THE TASK:
Return, word for word, only the lines of the data below that lie between the line with "Social (41, 1389)" and the line with "Papelaria (299, 122)", those two lines included.

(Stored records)
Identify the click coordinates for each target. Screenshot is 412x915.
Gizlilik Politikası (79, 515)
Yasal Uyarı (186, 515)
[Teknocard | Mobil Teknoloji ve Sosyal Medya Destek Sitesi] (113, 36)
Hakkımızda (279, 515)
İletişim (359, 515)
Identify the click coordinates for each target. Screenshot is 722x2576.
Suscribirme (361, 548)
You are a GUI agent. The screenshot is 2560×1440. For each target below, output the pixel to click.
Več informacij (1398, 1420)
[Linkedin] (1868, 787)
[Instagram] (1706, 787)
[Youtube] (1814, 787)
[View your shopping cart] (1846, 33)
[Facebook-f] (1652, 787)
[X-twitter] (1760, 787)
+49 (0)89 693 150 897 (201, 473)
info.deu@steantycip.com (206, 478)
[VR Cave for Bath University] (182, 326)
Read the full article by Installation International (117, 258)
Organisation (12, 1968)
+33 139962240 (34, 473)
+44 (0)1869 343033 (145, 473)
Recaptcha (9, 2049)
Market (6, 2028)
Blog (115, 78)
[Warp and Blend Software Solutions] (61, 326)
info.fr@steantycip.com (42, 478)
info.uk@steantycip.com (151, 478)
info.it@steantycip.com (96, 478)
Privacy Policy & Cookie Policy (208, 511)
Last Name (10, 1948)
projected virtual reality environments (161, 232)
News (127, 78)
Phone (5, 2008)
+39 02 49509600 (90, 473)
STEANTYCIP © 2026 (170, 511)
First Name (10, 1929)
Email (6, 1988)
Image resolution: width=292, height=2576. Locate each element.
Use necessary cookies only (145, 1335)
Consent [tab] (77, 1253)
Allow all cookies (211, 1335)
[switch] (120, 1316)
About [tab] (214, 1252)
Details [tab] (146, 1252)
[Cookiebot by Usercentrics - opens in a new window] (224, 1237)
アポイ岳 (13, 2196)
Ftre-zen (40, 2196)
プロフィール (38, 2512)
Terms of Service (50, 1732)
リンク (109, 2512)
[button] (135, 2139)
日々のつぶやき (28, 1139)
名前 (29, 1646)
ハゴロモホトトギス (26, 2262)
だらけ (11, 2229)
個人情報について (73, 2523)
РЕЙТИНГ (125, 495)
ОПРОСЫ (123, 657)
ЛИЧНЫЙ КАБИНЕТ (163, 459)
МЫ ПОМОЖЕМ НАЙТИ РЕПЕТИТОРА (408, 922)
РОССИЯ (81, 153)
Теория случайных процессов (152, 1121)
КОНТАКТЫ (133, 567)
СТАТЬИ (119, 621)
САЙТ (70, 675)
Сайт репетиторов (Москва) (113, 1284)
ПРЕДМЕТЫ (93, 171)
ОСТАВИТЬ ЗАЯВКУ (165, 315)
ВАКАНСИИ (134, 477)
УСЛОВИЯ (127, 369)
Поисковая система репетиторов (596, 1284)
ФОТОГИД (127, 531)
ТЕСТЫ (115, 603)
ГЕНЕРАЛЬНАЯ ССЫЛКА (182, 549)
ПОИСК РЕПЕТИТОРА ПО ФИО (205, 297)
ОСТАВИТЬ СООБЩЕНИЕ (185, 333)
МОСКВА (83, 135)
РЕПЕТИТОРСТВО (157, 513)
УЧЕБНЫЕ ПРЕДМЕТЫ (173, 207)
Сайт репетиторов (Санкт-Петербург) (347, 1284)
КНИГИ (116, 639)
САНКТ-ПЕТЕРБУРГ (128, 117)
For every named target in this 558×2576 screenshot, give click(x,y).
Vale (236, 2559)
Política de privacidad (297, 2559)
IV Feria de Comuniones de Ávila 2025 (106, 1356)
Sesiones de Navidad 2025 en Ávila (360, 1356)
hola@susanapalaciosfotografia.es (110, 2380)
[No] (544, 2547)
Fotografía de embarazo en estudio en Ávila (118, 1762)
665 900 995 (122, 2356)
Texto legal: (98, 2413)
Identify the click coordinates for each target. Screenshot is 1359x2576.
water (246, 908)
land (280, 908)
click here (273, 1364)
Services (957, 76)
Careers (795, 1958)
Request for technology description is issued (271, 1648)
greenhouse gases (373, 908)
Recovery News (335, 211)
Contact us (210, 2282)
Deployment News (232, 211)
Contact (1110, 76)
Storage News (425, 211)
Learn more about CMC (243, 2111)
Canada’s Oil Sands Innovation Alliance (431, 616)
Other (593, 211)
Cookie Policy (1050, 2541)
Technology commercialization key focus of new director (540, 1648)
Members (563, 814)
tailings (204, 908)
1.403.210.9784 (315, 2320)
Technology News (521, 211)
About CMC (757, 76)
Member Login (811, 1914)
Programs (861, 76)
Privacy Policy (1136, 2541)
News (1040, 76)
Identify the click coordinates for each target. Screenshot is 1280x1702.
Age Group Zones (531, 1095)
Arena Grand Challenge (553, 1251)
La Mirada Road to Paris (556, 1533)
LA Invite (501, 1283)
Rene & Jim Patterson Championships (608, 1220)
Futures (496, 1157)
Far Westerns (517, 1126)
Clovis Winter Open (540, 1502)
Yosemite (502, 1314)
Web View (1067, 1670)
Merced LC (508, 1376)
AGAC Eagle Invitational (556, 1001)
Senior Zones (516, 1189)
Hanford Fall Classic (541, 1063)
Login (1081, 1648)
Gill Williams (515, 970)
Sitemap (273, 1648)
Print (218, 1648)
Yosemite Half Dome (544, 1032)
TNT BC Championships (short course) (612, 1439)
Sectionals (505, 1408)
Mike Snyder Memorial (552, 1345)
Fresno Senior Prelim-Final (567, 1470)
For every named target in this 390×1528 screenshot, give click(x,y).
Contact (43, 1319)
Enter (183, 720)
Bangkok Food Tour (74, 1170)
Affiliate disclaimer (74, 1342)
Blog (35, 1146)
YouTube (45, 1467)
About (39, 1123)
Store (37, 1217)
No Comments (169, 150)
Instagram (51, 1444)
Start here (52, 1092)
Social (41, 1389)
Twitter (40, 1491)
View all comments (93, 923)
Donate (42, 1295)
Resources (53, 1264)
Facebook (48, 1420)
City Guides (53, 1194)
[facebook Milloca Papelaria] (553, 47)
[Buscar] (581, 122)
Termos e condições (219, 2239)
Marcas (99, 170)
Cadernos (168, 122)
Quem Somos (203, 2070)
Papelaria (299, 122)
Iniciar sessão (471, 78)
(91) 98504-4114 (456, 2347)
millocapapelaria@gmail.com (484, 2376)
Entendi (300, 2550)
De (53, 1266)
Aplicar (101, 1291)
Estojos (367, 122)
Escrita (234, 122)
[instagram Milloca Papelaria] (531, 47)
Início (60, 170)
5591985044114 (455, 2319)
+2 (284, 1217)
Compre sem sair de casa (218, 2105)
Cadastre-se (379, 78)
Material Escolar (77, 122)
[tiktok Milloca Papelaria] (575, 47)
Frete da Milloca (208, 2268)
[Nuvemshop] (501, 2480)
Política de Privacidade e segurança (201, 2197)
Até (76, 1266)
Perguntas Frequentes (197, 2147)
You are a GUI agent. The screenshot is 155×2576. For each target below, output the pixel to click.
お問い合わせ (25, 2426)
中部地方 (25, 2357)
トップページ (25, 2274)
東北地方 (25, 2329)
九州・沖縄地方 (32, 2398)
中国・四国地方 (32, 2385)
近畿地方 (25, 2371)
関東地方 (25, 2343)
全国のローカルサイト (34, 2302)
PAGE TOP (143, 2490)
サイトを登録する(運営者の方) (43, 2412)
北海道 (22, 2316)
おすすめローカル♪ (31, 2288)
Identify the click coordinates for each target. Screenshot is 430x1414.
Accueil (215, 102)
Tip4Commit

RESPONSE BELOW:
Social (41, 1389)
Twitter (40, 1491)
View all comments (93, 923)
Donate (42, 1295)
Resources (53, 1264)
Facebook (48, 1420)
City Guides (53, 1194)
[facebook Milloca Papelaria] (553, 47)
[Buscar] (581, 122)
Termos e condições (219, 2239)
Marcas (99, 170)
Cadernos (168, 122)
Quem Somos (203, 2070)
Papelaria (299, 122)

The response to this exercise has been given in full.